TASK OBJECTIVE
Return every line of the records below verbatim, with no pictures in the copy.

------------------------------

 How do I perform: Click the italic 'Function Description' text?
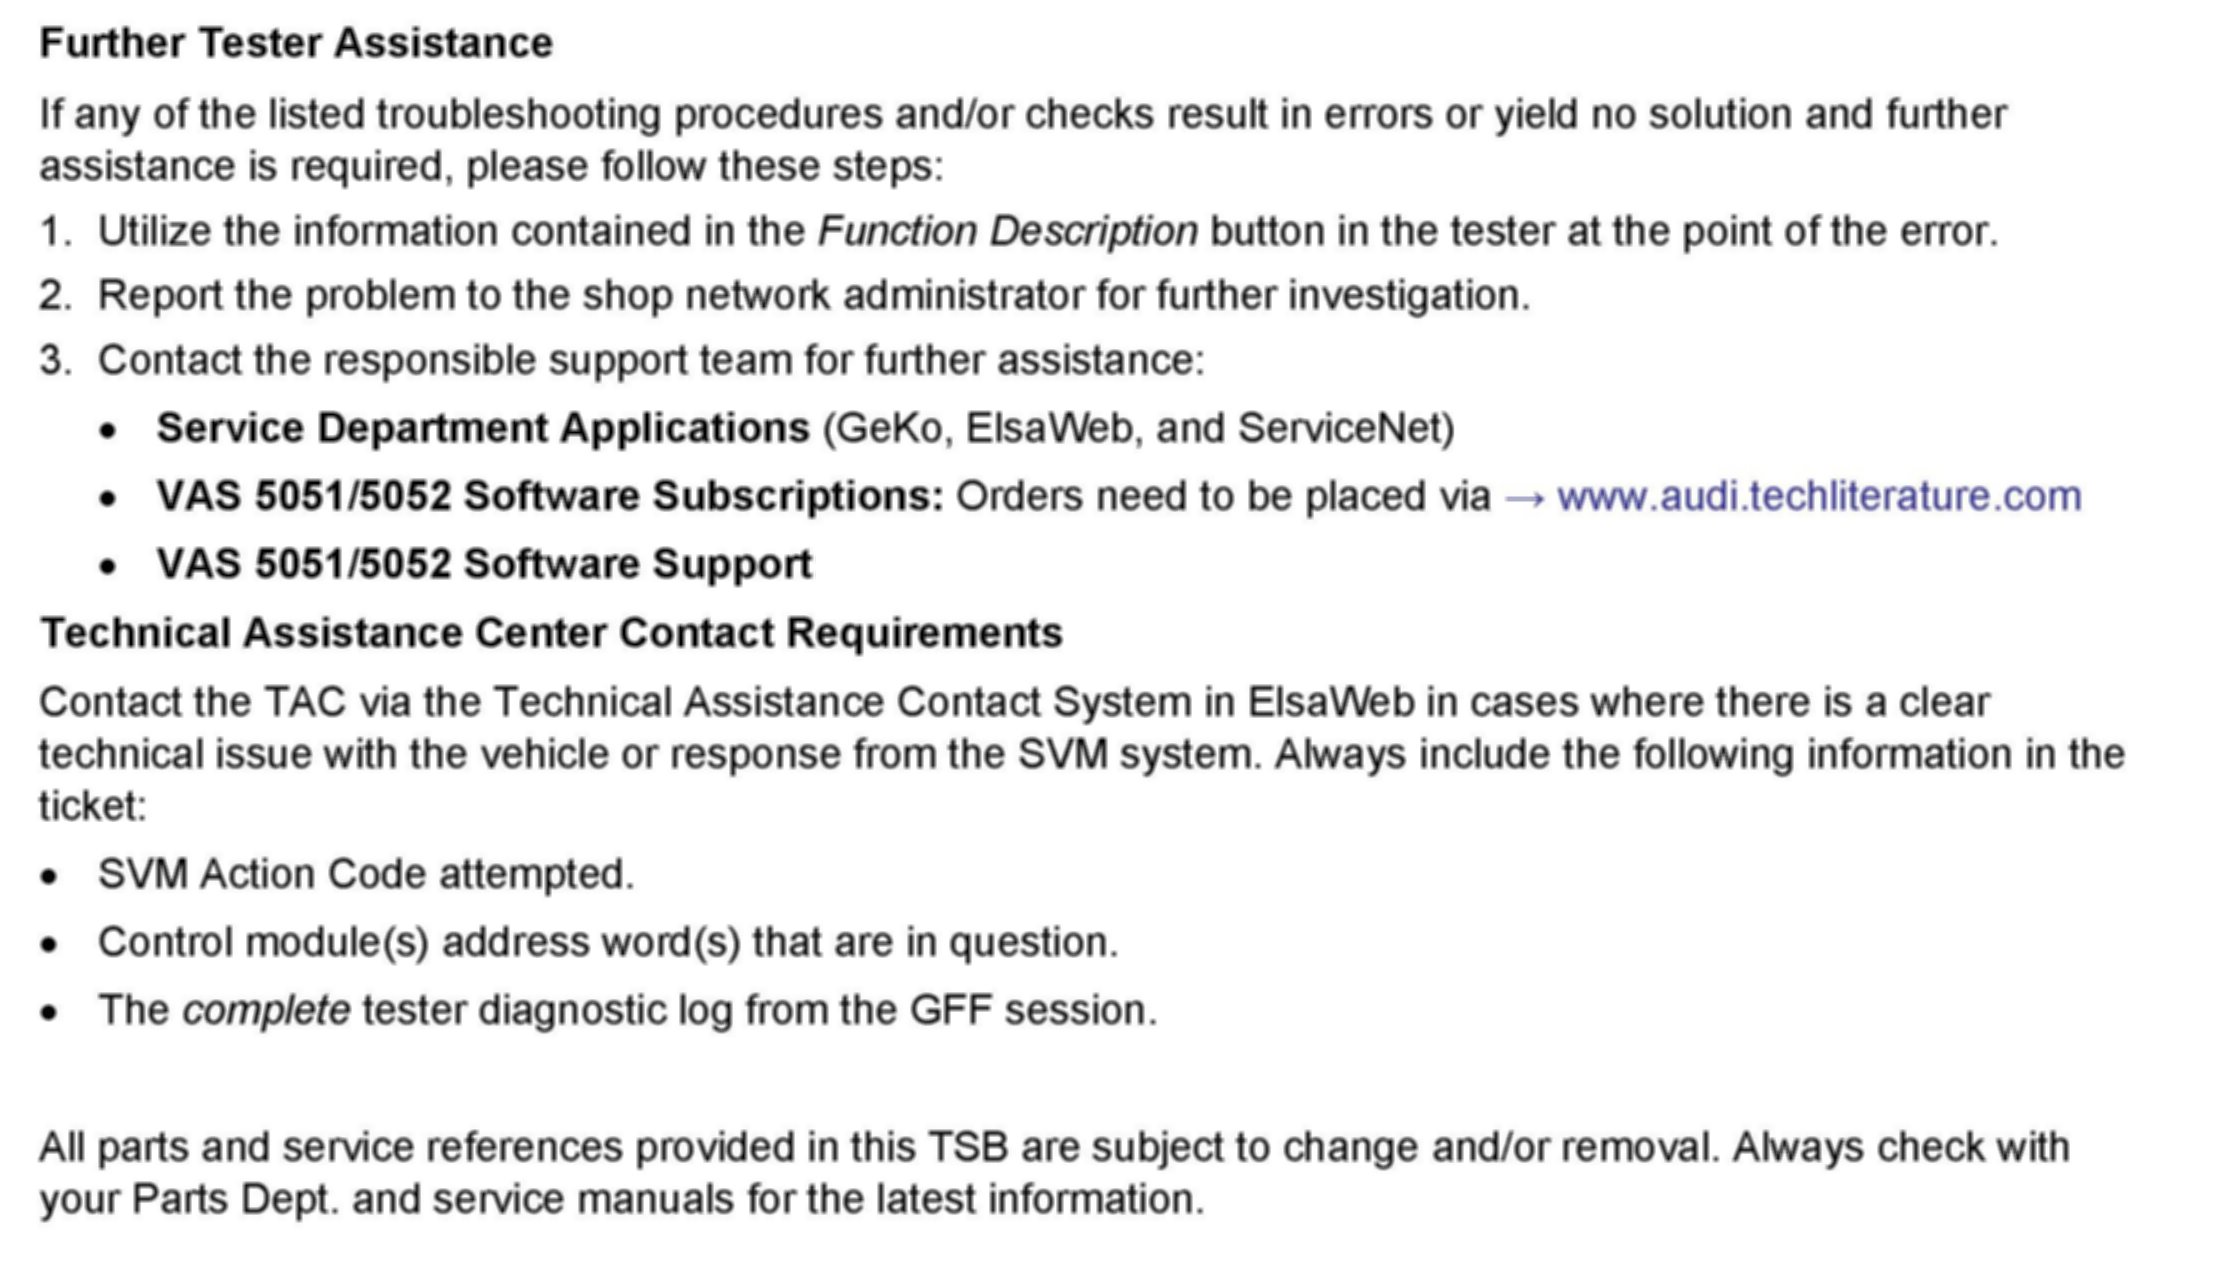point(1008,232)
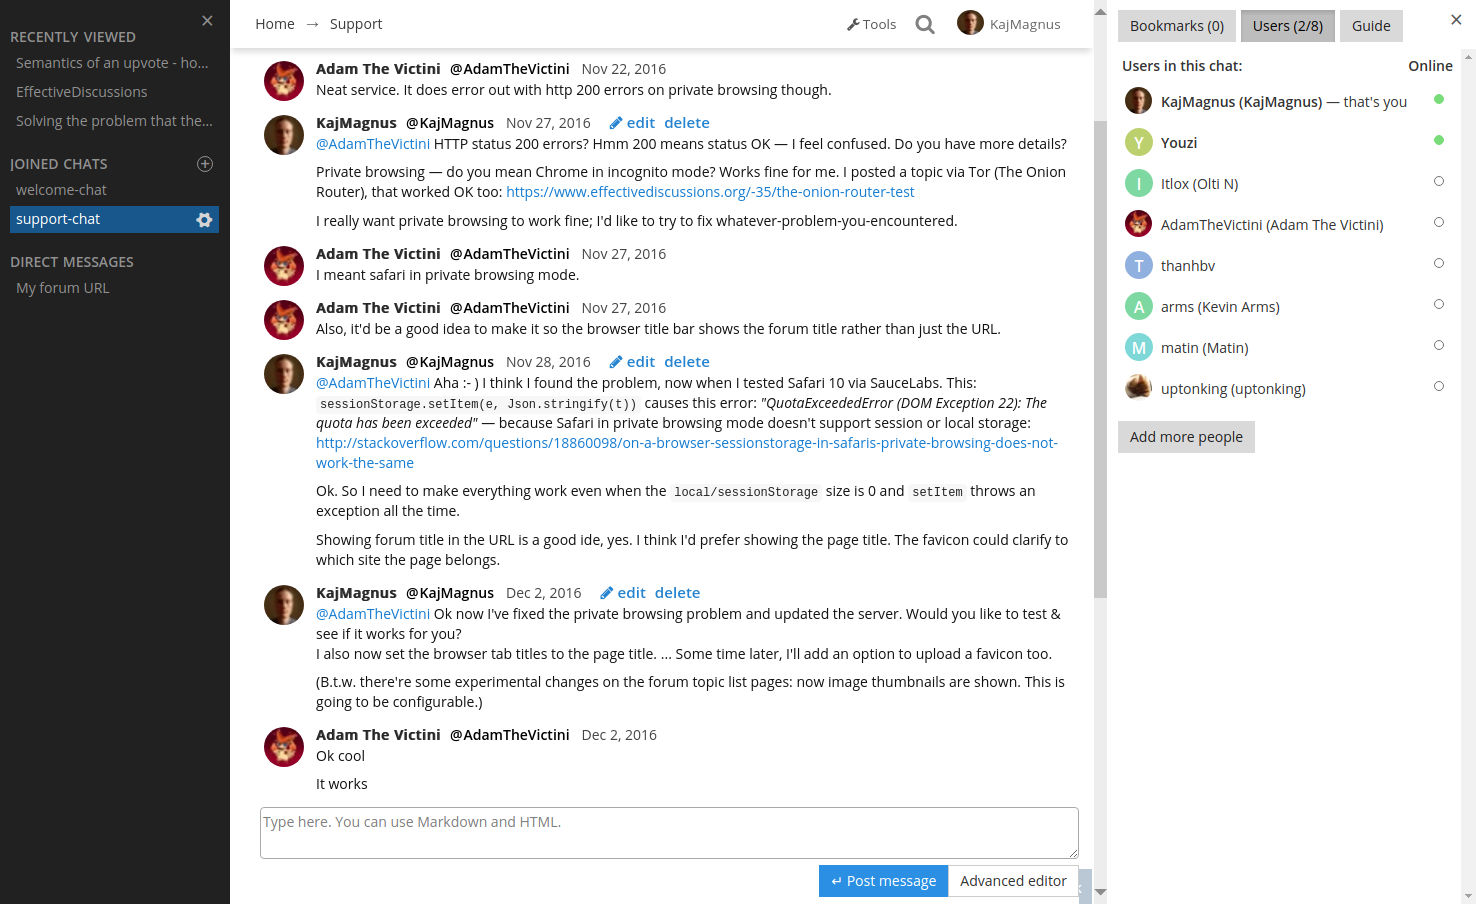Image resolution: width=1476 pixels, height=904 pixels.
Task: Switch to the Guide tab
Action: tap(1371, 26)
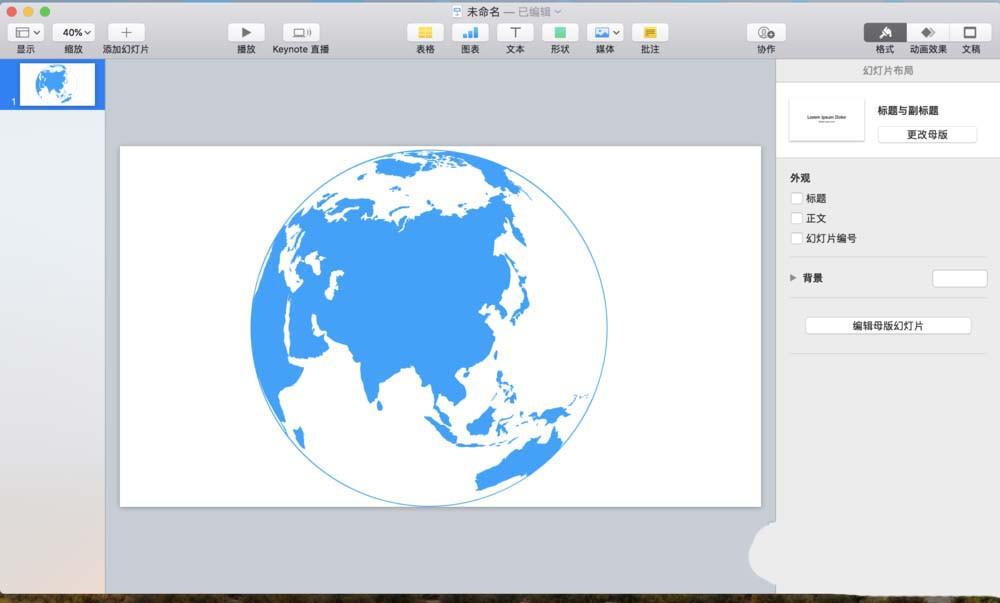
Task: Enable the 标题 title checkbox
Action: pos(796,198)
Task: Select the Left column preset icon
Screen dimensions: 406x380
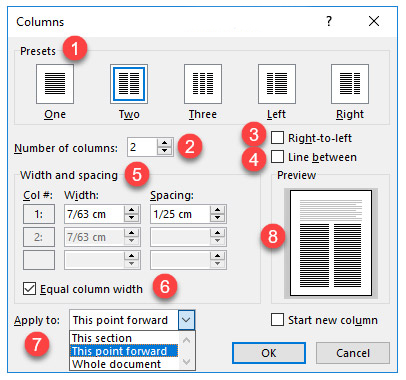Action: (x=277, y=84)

------------------------------

ANSWER FOR THIS EXERCISE
 How do I perform: Click the italic 'Function Description' text?
point(1008,232)
Image resolution: width=1476 pixels, height=904 pixels.
Task: Switch to the Guide tab
Action: tap(1371, 26)
Task: Enable the 标题 title checkbox
Action: pos(796,198)
Task: Select the Left column preset icon
Screen dimensions: 406x380
Action: (x=277, y=84)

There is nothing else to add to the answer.